The Product Owner is the sole person responsible for managing the
In your situation the single PO is a bottleneck. So you want to have several PO. But then the POs are no longer the sole responsible. And if there are several POs, do they all have the same understanding (and ownership) of the product ?
A couple of periodic meetings will not solve this issue. Either there will be three POs owning the product with necessarily a different understanding of the product. Or there will be one PO and two assistant POs who no longer have the required power. This will no longer be Scrum.
The issue with the teams
One of the principle in Scrum, is that the teams are autonomous, organise themselves, and have all the skills to succeed. Some quotes from the Scrum guide:
teams have all competencies needed to accomplish the work without
depending on others not part of the team.

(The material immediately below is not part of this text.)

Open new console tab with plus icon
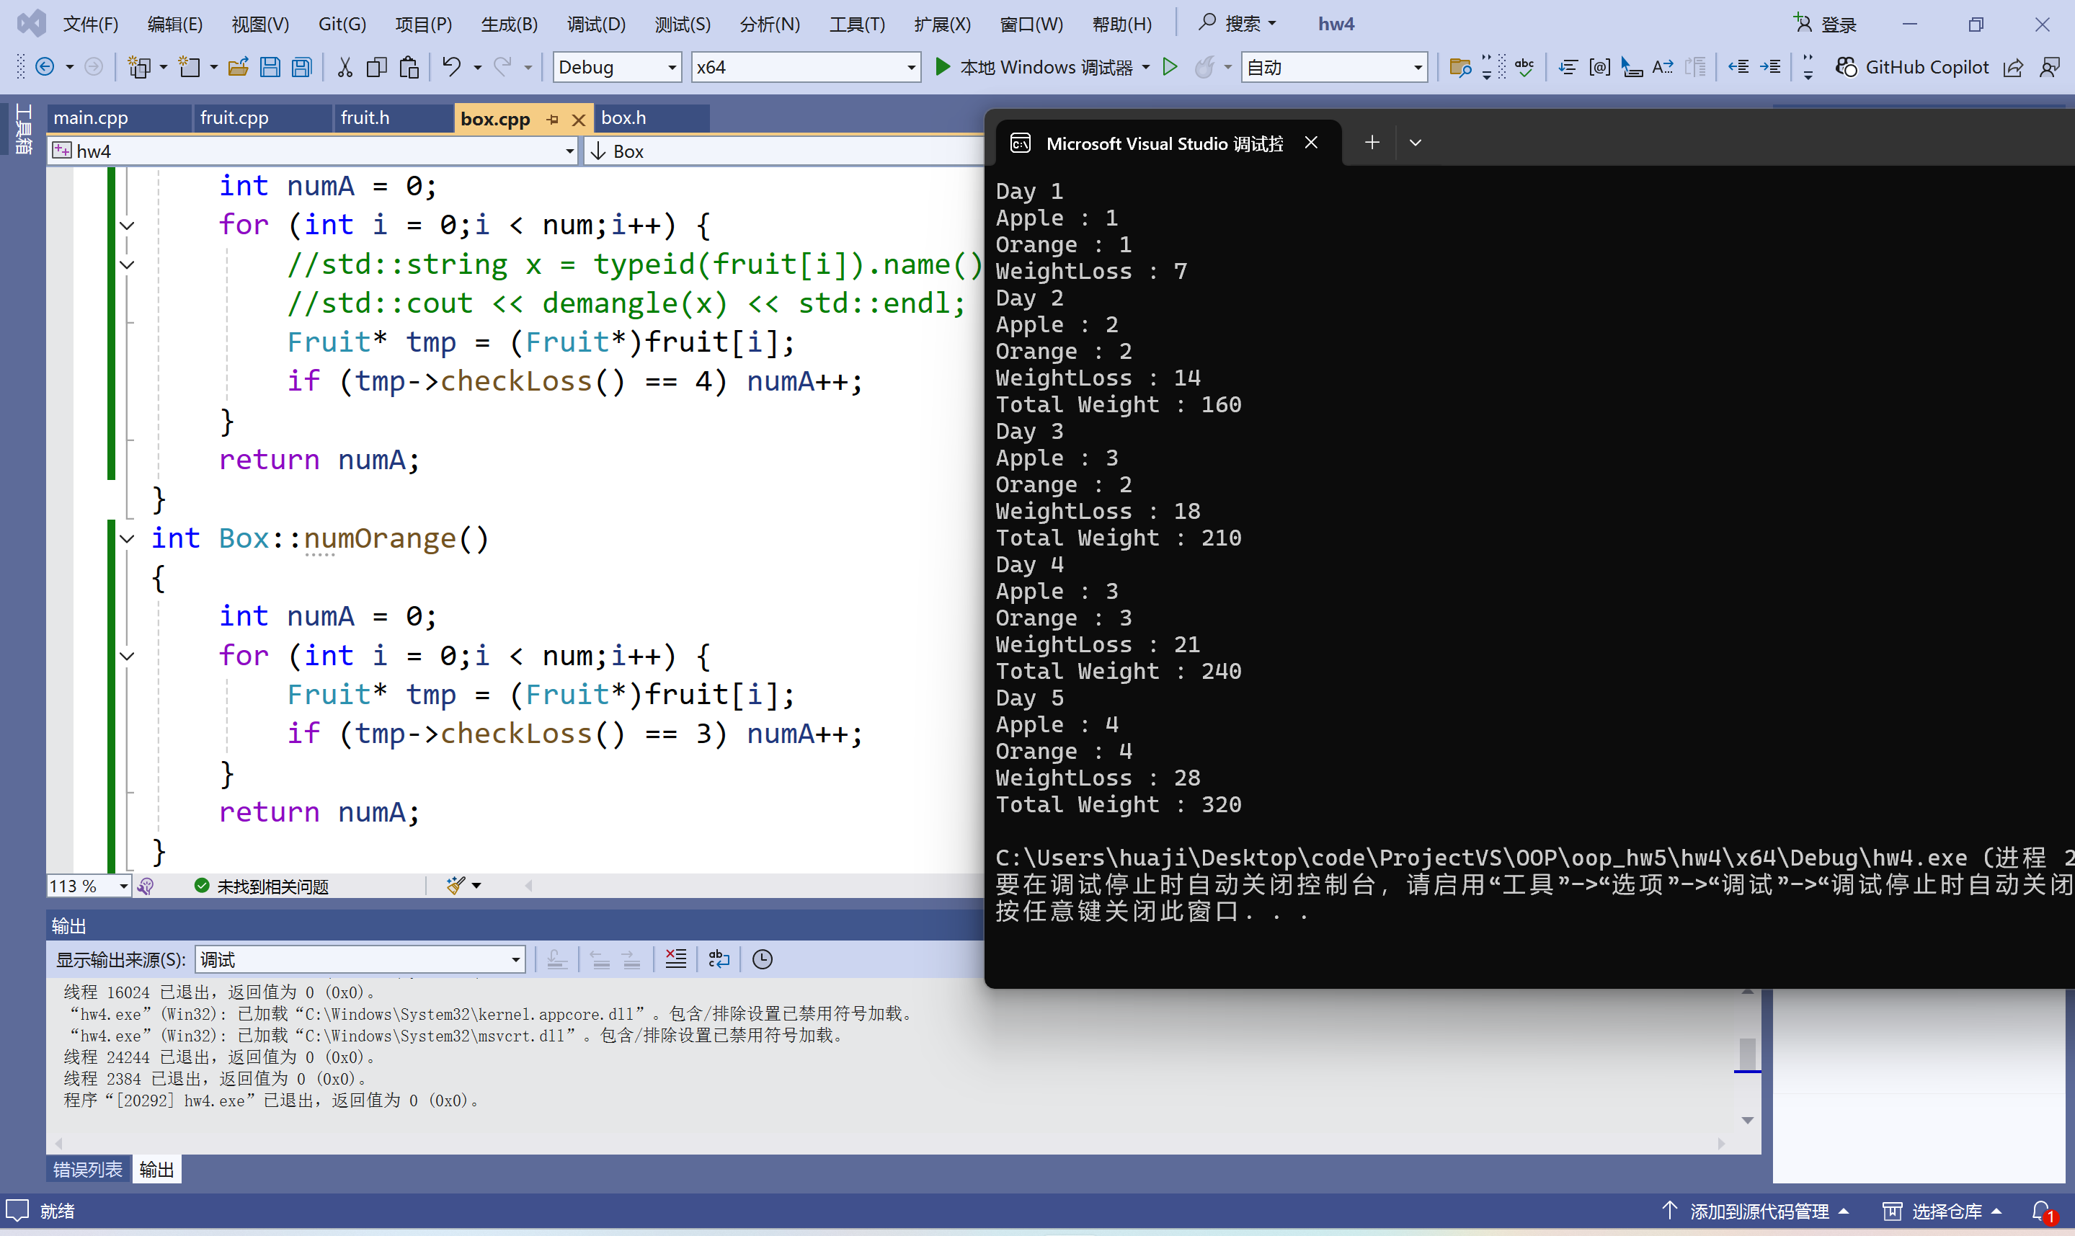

Scrum recognizes no sub-teams in the Development Team
accountability belongs to the Development Team as a whole.
De facto, your organisation is to have three subteams that are co-responsible for the overall product.
Making several teams working on the same scope just for splitting the workload, will result in one team being dependent from another (for example if a team has to develop a refinement of a user story made by another team). You will lose all the synergies that Scrum tries to achieve.
Scaling Scrum is not a problem !
Scrum of Scrum
The scrum of scrum is the most common approach. There are several teams (and hence several PO), but each is responsible for one sub-product. Of course there could be some overlap between the teams, but it's limited to the frontier between sub-products and well managed in the scrum of scrum. Reported scalability is beyond 200 and up to 1000 team members.
Nexus: a solution for you ?
The Nexus approach is closer to what you are looking. It was developed by the inventors of Scrum.
A Nexus has one single PO (and hence clear ownership of the product) and a single SM, but several integrated teams. The approach addresses in detail the inter-team integration and synchronisation across the full Scrum process. For this purpose it uses a tightly coupled integration team (more tightly coupled than scrum of scrum).
The backlog is split between the teams so to minimize dependencies (so to increase autonomy of each team). You will be pleased however that there is no requirement to identify different sub-products. Nevertheless, this approach takes account of the knowledge building aspect I've mentioned earlier:
To the extent that requirements, team members’ knowledge, and
code/test artifacts are mapped to the same Scrum Teams, dependency
between teams can be reduced.
The reported scalability is three to nine scrum teams, meaning 9x9+2=83 persons.